== Records shown

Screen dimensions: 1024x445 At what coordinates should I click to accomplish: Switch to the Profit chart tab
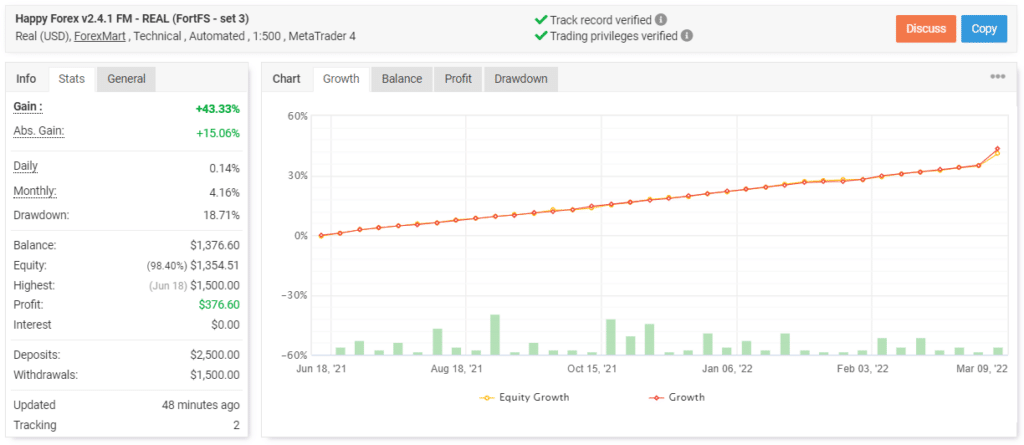pos(458,79)
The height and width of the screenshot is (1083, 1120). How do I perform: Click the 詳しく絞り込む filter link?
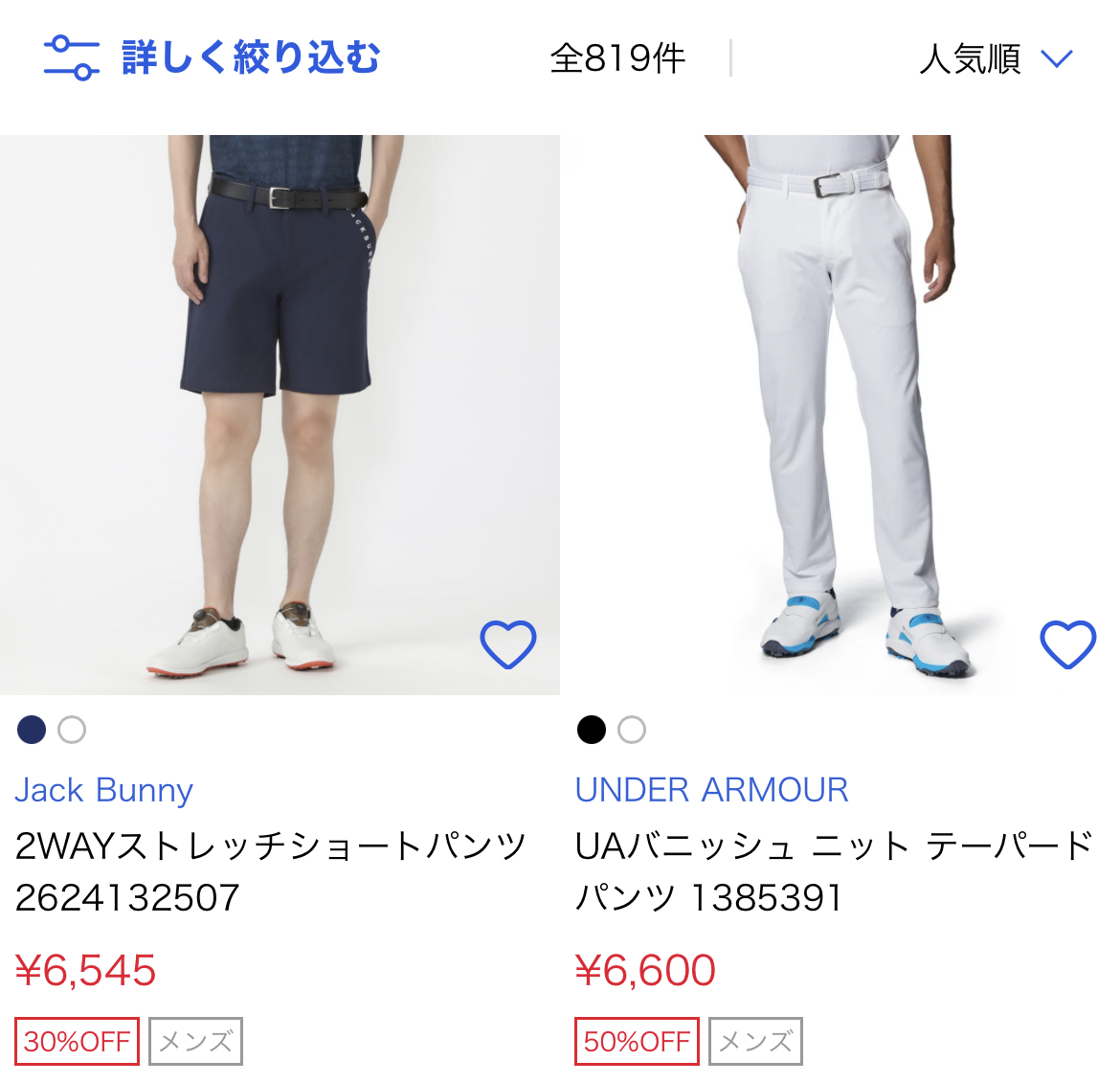251,57
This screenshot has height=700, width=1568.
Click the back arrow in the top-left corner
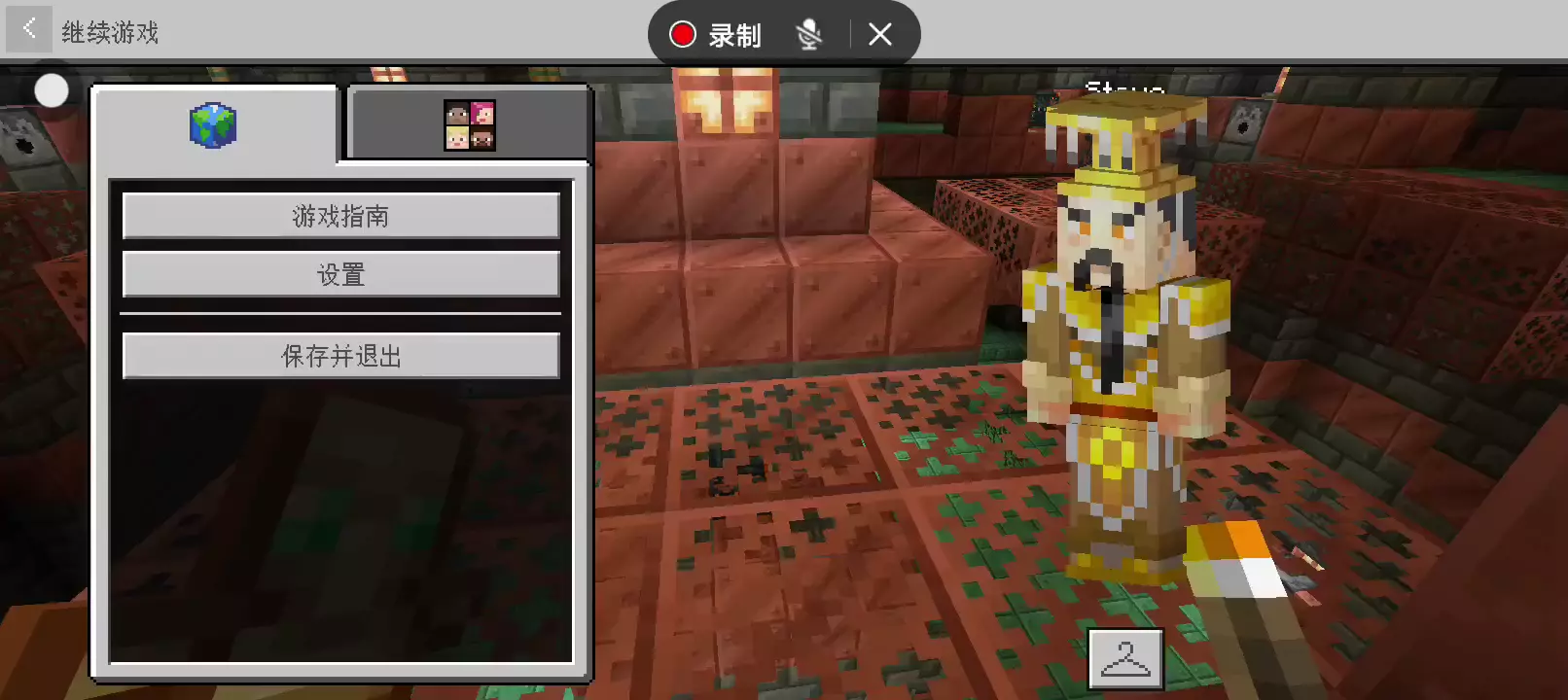28,29
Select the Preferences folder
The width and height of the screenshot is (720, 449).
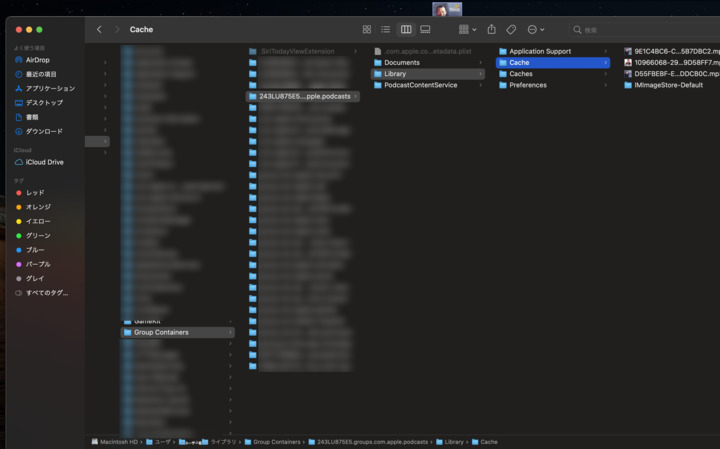527,85
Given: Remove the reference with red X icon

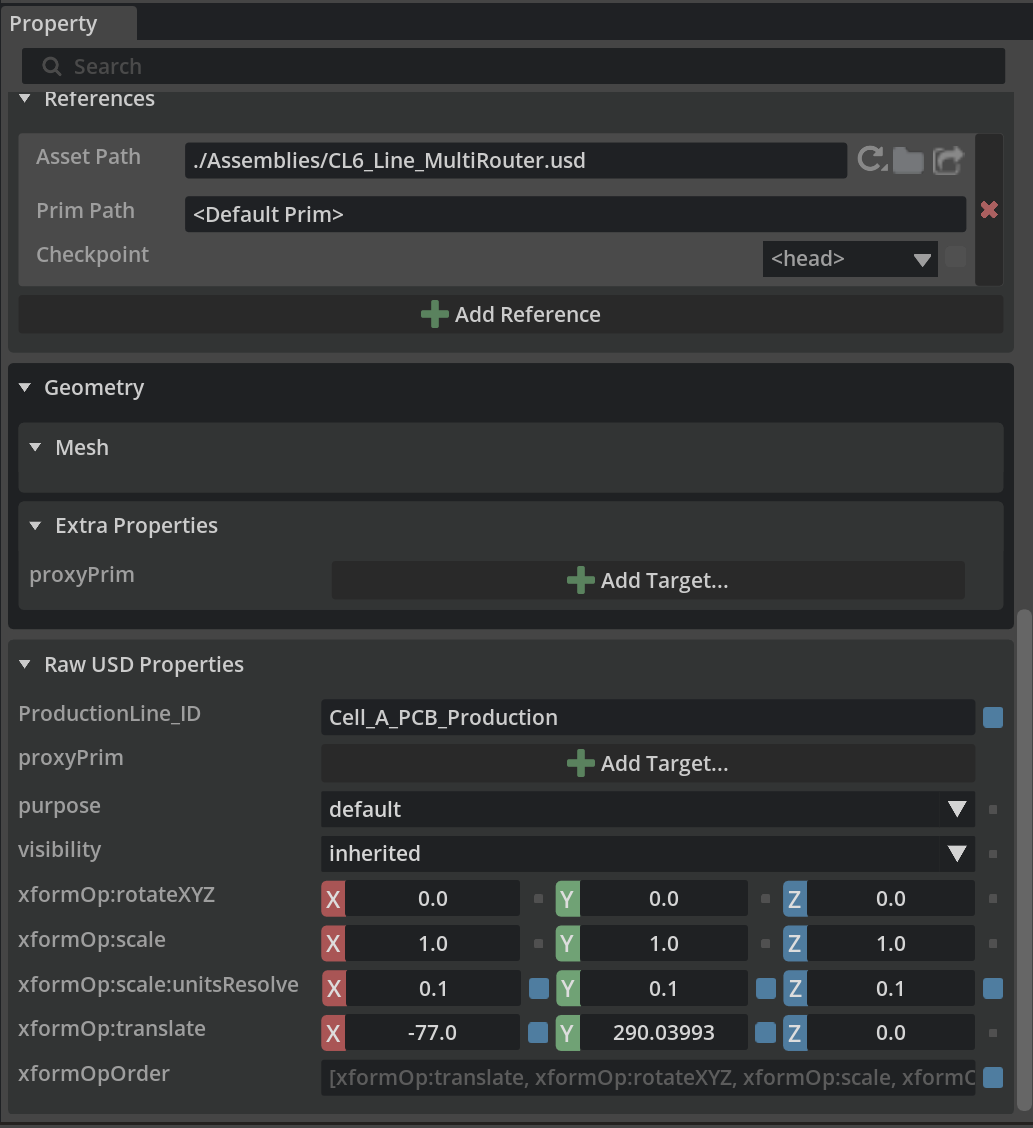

====

**What the task asks**
Transcribe exactly the span of lines from the line holding "Click the back arrow in the top-left corner" through the last line above, both included. Pictures stay out.

**Worked solution**
Click the back arrow in the top-left corner
28,29
Select the Preferences folder
The width and height of the screenshot is (720, 449).
527,85
Given: Remove the reference with red X icon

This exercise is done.